Segment Start: DATASET
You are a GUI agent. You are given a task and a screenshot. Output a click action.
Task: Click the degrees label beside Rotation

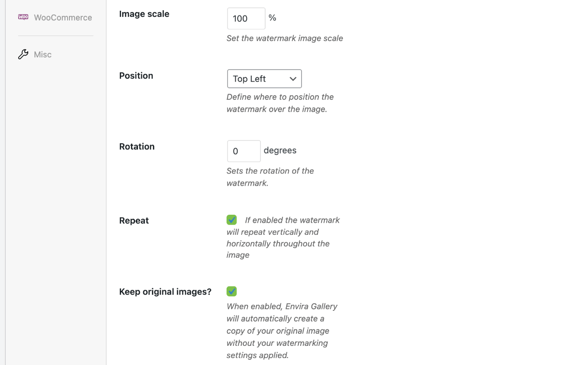(x=280, y=150)
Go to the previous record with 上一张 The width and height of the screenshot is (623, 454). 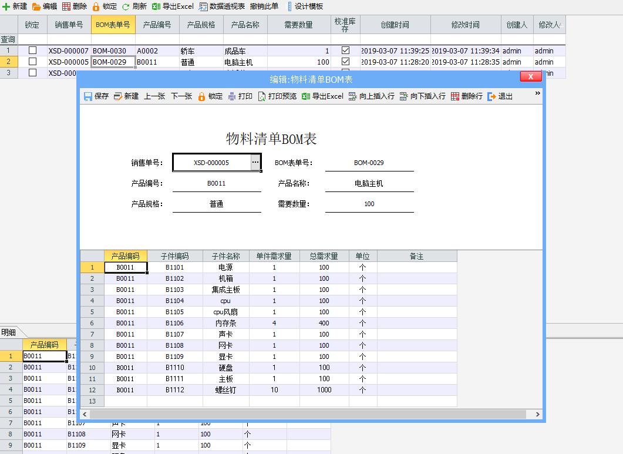[154, 96]
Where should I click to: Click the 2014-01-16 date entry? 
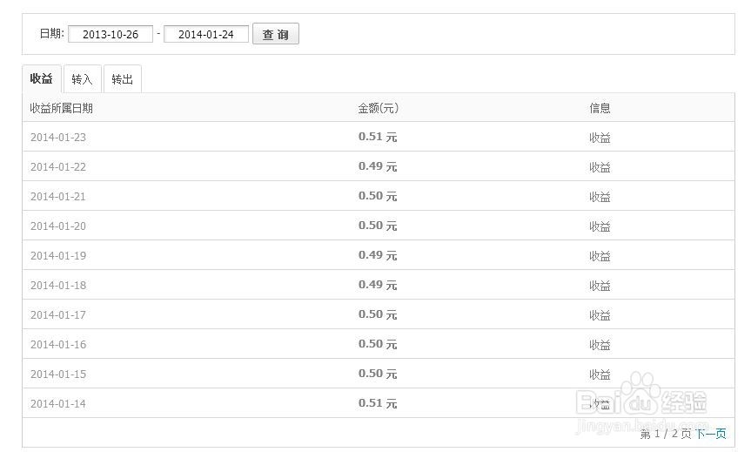tap(58, 345)
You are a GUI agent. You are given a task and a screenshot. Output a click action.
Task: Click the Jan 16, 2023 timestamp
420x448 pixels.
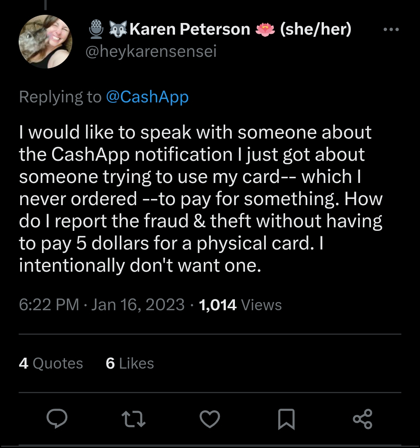pyautogui.click(x=137, y=304)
Segment End: DATASET
Write out again only the lines from the line that contains "Task: Click the Jan 16, 2023 timestamp" through the last line of the records, both ends included, without any of the pictures.

**SOLUTION TO THIS TASK:**
Task: Click the Jan 16, 2023 timestamp
420x448 pixels.
pyautogui.click(x=137, y=304)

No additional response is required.